His brother-in-law Benjamin Flower brought an action against John Clayton, junior, who had circulated statements made by his father imputing to Flower forgery, or its equivalent. The case was tried before Lord Mansfield 25 July 1808, and the verdict of the jury awarded 40 shillings damages, just enough to carry costs.

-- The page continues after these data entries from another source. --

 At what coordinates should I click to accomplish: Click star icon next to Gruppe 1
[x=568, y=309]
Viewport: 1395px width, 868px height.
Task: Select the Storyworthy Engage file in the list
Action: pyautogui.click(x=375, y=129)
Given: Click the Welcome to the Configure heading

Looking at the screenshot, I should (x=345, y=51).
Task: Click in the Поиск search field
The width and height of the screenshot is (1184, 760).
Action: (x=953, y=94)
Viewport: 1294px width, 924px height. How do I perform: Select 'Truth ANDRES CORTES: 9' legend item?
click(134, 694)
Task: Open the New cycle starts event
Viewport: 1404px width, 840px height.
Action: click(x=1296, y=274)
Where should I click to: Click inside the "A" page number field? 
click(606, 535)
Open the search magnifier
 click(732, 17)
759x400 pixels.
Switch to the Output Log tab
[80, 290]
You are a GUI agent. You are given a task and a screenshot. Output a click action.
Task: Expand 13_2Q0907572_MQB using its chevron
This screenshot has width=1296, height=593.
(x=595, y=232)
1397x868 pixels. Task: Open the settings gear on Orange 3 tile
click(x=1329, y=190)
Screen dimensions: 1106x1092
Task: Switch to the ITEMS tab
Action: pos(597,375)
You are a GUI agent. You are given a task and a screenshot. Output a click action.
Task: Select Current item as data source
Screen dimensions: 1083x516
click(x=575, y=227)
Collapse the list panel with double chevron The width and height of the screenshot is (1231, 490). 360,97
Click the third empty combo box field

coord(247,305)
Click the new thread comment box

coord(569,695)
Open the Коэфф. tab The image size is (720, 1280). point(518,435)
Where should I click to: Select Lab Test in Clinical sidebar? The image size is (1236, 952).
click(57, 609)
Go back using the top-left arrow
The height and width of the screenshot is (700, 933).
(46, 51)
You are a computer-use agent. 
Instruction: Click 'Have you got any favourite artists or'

John Clayton, junior was pastor of the Poultry Chapel, London, for thirty years. He died at Bath, Somerset 3 October 1865, aged 85. He published sermons and a treatise on The Choice of Books, 1811.

==Works==
Clayton published:

- The Snares of Prosperity, with an Essay upon Visiting, London, 1789.
- The Duty of Christians to Magistrates, London, 1791, a sermon which led to a controversy, and provoked Robert Hall's Christianity consistent with a Love of Freedom. The context was the Birmingham Riots of 1791, and Clayton was generally criticised by dissenters for neglecting civil rights.
- The great Mercies of the Lord bestowed upon Britain, London, 1802.
- The Antidote of Fear; a Sermon, London, 1804.
- A Counter Statement relative to a late Withdrawment from a Dissenting Independent Church, London, 1804. This referred to one of his flock who had a taste for the theatre, and sometimes travelled on Sunday. The Rev. Richard Cecil is reported to have said: "Clayton, I have long respected you, but I have never before envied you. I own I do now envy you, because I hear that you have applied the discipline of the church to a man that rides in his coach."

==Recognition==
The Clayton Congregational Church, now Clayton Wesley Uniting Church, a prominent building in prosperous Beulah Park, South Australia, was named for him.